* ПИСЬМЕННЫЕ ЗАДАНИЯ:
1. Переведите на английский язык предложение из фрагмента документа: «Никакого надлома в душе и раздвоения личности эти запреты не порождали».
2. Перепишите часть фрагмента документа, которая открывается словами «Впрочем, насмешки, английский» и завершается словами «проведенную мелом черту.», заменив «запреты» на «ограничения».

Надежда Яковлевна меня поразила. Она была первым человеком, который обратился ко мне на «вы». Она учинила мне унизительный экзамен по английскому языку и безжалостно высмеяла мое невежество. Она сообщила доверительно, что «русскую литературу изучала в постели». Похоже, это тоже был экзамен – на степень «кисейности». Я и тут провалилась: покраснела самым жалким образом. Нет, не от «кисейности», а от того, что – не поверила: она ведь была так бесповоротно, так безнадежно стара – ей было ЗА СОРОК! По моим тогдашним понятиям, говорить о любви, о постели в таком преклонном возрасте было решительно неприлично. В тринадцатилетней голове не умещалась мысль о том, что когда-то она была молодой. Для меня существовало тогда только будущее время, отчасти настоящее (менее интересное и значительное), а прошедшего как бы не было вовсе – воображение туда не проникало. Мир возник недавно, лет десять тому назад, и все вокруг оставались примерно такими, какими были всегда: взрослые, в отличие от нас, детей, мало менялись с годами.

Впрочем, насмешки, английский и «постель» мало что значили по сравнению с тем, что она была – СВОЯ. Лишь это одно было важно. Мир в ту пору четко распадался на две неравные части: ДОМ – и все остальное, что было НЕ ДОМ. Между ними существовали сложные отношения: любая информация снаружи могла беспрепятственно проникать в ДОМ, но ни одно слово, сказанное ДОМА, не смело выйти за его стены. Из ДОМУ не разрешалось выносить листки, отпечатанные на машинке или написанные от руки. Не следовало называть вне ДОМА имена тех, кто бывал ДОМА, тем более оставался ночевать. Никакого надлома в душе и раздвоения личности эти запреты не порождали. Мы, дети, усваивали их без труда, как непреложный закон мироздания или как правила игры «в классики», где нельзя наступать на проведенную мелом черту.

* ИСХОДНЫЕ ДАННЫЕ:
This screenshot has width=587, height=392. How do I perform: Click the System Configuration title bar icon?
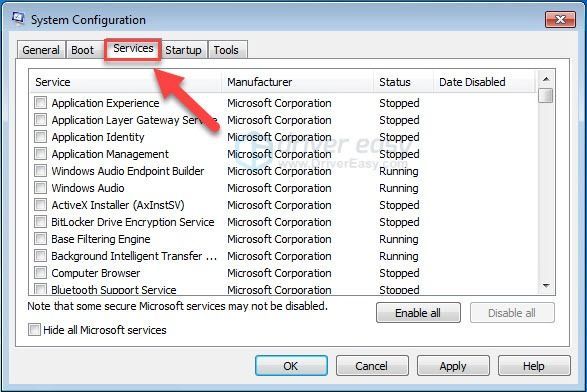pyautogui.click(x=18, y=18)
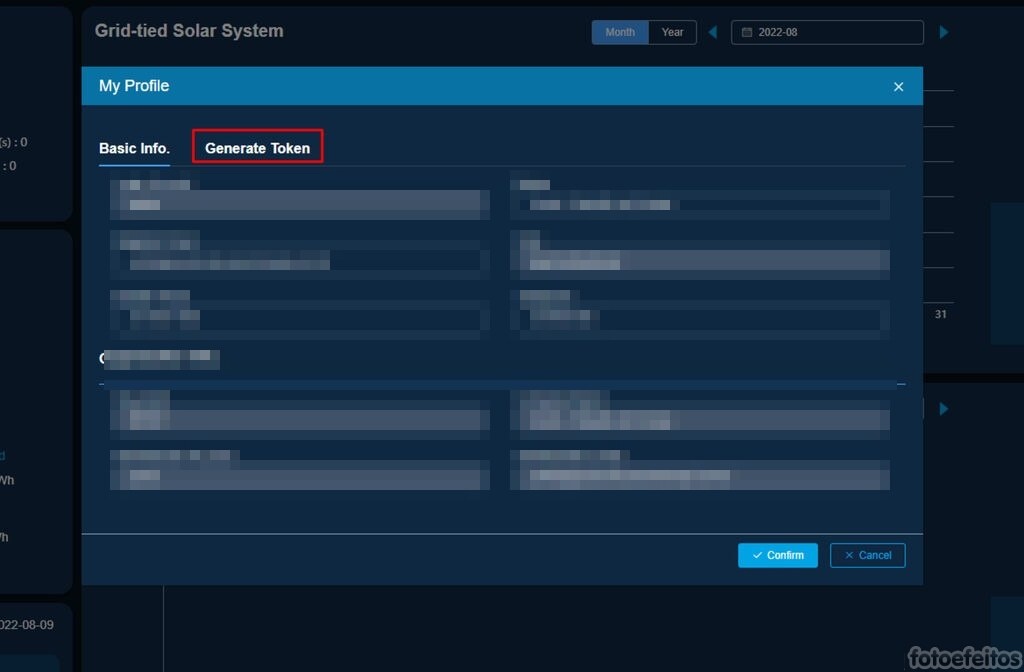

* ОТВЕТЫ К УПРАЖНЕНИЮ:
1. These prohibitions gave rise to no inner breakdown and no split personality.

2.
Впрочем, насмешки, английский и «постель» мало что значили по сравнению с тем, что она была – СВОЯ. Лишь это одно было важно. Мир в ту пору четко распадался на две неравные части: ДОМ – и все остальное, что было НЕ ДОМ. Между ними существовали сложные отношения: любая информация снаружи могла беспрепятственно проникать в ДОМ, но ни одно слово, сказанное ДОМА, не смело выйти за его стены. Из ДОМУ не разрешалось выносить листки, отпечатанные на машинке или написанные от руки. Не следовало называть вне ДОМА имена тех, кто бывал ДОМА, тем более оставался ночевать. Никакого надлома в душе и раздвоения личности эти ограничения не порождали. Мы, дети, усваивали их без труда, как непреложный закон мироздания или как правила игры «в классики», где нельзя наступать на проведенную мелом черту.